** BEGIN Provided records **

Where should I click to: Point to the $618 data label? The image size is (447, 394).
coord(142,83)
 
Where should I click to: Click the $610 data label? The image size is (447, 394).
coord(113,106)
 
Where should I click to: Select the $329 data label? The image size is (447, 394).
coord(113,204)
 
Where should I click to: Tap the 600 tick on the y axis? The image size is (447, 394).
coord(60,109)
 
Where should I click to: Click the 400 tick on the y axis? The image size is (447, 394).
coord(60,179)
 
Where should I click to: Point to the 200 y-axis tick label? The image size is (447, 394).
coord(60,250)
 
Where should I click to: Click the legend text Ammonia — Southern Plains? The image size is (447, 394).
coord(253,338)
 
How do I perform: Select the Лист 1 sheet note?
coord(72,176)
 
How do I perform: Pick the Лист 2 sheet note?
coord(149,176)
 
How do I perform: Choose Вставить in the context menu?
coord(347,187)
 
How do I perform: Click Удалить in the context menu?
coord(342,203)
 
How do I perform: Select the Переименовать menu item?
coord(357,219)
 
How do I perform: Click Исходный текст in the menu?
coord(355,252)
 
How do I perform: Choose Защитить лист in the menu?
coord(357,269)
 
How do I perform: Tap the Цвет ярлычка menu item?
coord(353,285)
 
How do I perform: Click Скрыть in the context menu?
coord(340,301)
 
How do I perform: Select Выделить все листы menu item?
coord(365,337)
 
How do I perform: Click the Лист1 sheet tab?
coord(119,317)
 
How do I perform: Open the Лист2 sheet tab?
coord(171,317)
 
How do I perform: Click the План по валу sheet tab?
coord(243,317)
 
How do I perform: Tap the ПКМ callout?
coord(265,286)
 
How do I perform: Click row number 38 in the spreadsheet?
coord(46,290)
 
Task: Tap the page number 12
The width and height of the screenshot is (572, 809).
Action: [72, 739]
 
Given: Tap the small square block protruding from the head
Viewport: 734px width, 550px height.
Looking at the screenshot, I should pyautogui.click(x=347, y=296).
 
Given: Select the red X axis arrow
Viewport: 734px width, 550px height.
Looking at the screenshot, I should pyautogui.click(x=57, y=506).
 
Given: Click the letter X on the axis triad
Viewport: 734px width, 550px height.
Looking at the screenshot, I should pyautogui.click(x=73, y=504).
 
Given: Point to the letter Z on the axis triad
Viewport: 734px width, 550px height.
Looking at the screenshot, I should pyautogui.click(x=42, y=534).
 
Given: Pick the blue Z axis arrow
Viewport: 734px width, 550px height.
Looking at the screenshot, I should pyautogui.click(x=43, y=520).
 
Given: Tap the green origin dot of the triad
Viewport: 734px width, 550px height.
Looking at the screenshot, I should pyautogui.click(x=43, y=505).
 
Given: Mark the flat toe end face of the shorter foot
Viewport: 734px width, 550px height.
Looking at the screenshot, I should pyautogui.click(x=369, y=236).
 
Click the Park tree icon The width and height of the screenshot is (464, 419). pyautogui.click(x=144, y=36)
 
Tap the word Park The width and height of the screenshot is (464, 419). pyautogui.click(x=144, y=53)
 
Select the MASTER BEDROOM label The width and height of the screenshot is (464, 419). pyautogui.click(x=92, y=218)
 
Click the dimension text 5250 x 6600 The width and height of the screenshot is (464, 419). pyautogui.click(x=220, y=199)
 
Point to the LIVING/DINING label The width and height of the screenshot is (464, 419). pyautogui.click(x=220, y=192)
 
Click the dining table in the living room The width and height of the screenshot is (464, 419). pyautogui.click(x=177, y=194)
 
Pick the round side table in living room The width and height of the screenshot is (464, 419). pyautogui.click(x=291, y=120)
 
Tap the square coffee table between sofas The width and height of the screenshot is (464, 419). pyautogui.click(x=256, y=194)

** END Provided records **

- **Task to complete**:
Turn every line of the entries above into a numbered list, leaving out the blank lines.

- **Response**:
1. Where should I click to: Point to the $618 data label? The image size is (447, 394).
2. coord(142,83)
3. Where should I click to: Click the $610 data label? The image size is (447, 394).
4. coord(113,106)
5. Where should I click to: Select the $329 data label? The image size is (447, 394).
6. coord(113,204)
7. Where should I click to: Tap the 600 tick on the y axis? The image size is (447, 394).
8. coord(60,109)
9. Where should I click to: Click the 400 tick on the y axis? The image size is (447, 394).
10. coord(60,179)
11. Where should I click to: Point to the 200 y-axis tick label? The image size is (447, 394).
12. coord(60,250)
13. Where should I click to: Click the legend text Ammonia — Southern Plains? The image size is (447, 394).
14. coord(253,338)
15. How do I perform: Select the Лист 1 sheet note?
16. coord(72,176)
17. How do I perform: Pick the Лист 2 sheet note?
18. coord(149,176)
19. How do I perform: Choose Вставить in the context menu?
20. coord(347,187)
21. How do I perform: Click Удалить in the context menu?
22. coord(342,203)
23. How do I perform: Select the Переименовать menu item?
24. coord(357,219)
25. How do I perform: Click Исходный текст in the menu?
26. coord(355,252)
27. How do I perform: Choose Защитить лист in the menu?
28. coord(357,269)
29. How do I perform: Tap the Цвет ярлычка menu item?
30. coord(353,285)
31. How do I perform: Click Скрыть in the context menu?
32. coord(340,301)
33. How do I perform: Select Выделить все листы menu item?
34. coord(365,337)
35. How do I perform: Click the Лист1 sheet tab?
36. coord(119,317)
37. How do I perform: Open the Лист2 sheet tab?
38. coord(171,317)
39. How do I perform: Click the План по валу sheet tab?
40. coord(243,317)
41. How do I perform: Tap the ПКМ callout?
42. coord(265,286)
43. How do I perform: Click row number 38 in the spreadsheet?
44. coord(46,290)
45. Task: Tap the page number 12
46. The width and height of the screenshot is (572, 809).
47. Action: [72, 739]
48. Given: Tap the small square block protruding from the head
49. Viewport: 734px width, 550px height.
50. Looking at the screenshot, I should pyautogui.click(x=347, y=296).
51. Given: Select the red X axis arrow
52. Viewport: 734px width, 550px height.
53. Looking at the screenshot, I should pyautogui.click(x=57, y=506).
54. Given: Click the letter X on the axis triad
55. Viewport: 734px width, 550px height.
56. Looking at the screenshot, I should pyautogui.click(x=73, y=504).
57. Given: Point to the letter Z on the axis triad
58. Viewport: 734px width, 550px height.
59. Looking at the screenshot, I should pyautogui.click(x=42, y=534).
60. Given: Pick the blue Z axis arrow
61. Viewport: 734px width, 550px height.
62. Looking at the screenshot, I should pyautogui.click(x=43, y=520).
63. Given: Tap the green origin dot of the triad
64. Viewport: 734px width, 550px height.
65. Looking at the screenshot, I should pyautogui.click(x=43, y=505).
66. Given: Mark the flat toe end face of the shorter foot
67. Viewport: 734px width, 550px height.
68. Looking at the screenshot, I should pyautogui.click(x=369, y=236).
69. Click the Park tree icon The width and height of the screenshot is (464, 419). pyautogui.click(x=144, y=36)
70. Tap the word Park The width and height of the screenshot is (464, 419). pyautogui.click(x=144, y=53)
71. Select the MASTER BEDROOM label The width and height of the screenshot is (464, 419). pyautogui.click(x=92, y=218)
72. Click the dimension text 5250 x 6600 The width and height of the screenshot is (464, 419). pyautogui.click(x=220, y=199)
73. Point to the LIVING/DINING label The width and height of the screenshot is (464, 419). pyautogui.click(x=220, y=192)
74. Click the dining table in the living room The width and height of the screenshot is (464, 419). pyautogui.click(x=177, y=194)
75. Pick the round side table in living room The width and height of the screenshot is (464, 419). pyautogui.click(x=291, y=120)
76. Tap the square coffee table between sofas The width and height of the screenshot is (464, 419). pyautogui.click(x=256, y=194)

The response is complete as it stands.